Dataset entries
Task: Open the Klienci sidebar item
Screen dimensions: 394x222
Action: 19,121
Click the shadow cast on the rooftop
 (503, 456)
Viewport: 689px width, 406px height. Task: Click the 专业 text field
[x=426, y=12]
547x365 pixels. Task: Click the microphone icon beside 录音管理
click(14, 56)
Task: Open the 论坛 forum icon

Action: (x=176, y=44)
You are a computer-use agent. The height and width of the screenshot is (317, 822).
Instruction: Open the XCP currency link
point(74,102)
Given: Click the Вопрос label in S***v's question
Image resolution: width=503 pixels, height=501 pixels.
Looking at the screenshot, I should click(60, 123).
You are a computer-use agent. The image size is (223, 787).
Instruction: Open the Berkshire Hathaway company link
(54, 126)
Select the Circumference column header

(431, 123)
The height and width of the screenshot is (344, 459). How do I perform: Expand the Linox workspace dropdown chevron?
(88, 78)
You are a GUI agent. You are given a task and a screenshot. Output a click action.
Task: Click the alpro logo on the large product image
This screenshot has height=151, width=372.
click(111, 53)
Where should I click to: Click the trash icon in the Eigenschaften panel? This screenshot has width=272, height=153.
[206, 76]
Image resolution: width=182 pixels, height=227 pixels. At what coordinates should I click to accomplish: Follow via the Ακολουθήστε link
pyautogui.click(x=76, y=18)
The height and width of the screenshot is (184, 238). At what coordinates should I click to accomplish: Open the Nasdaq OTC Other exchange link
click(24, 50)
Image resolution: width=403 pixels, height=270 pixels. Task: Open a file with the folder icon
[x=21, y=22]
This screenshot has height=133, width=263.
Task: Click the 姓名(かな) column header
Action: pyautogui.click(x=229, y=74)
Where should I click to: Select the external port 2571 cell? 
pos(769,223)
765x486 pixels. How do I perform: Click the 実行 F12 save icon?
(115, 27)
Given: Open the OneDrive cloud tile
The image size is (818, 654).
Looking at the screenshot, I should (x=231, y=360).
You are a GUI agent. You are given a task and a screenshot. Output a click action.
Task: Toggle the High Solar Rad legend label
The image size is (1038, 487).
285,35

## About this task
Print the line that contains "765x486 pixels. How", then every later line of the entries above up to and including the last, all exactly as written.

## Result of this task
765x486 pixels. How do I perform: Click the 実行 F12 save icon?
(115, 27)
Given: Open the OneDrive cloud tile
The image size is (818, 654).
Looking at the screenshot, I should (x=231, y=360).
You are a GUI agent. You are given a task and a screenshot. Output a click action.
Task: Toggle the High Solar Rad legend label
The image size is (1038, 487).
285,35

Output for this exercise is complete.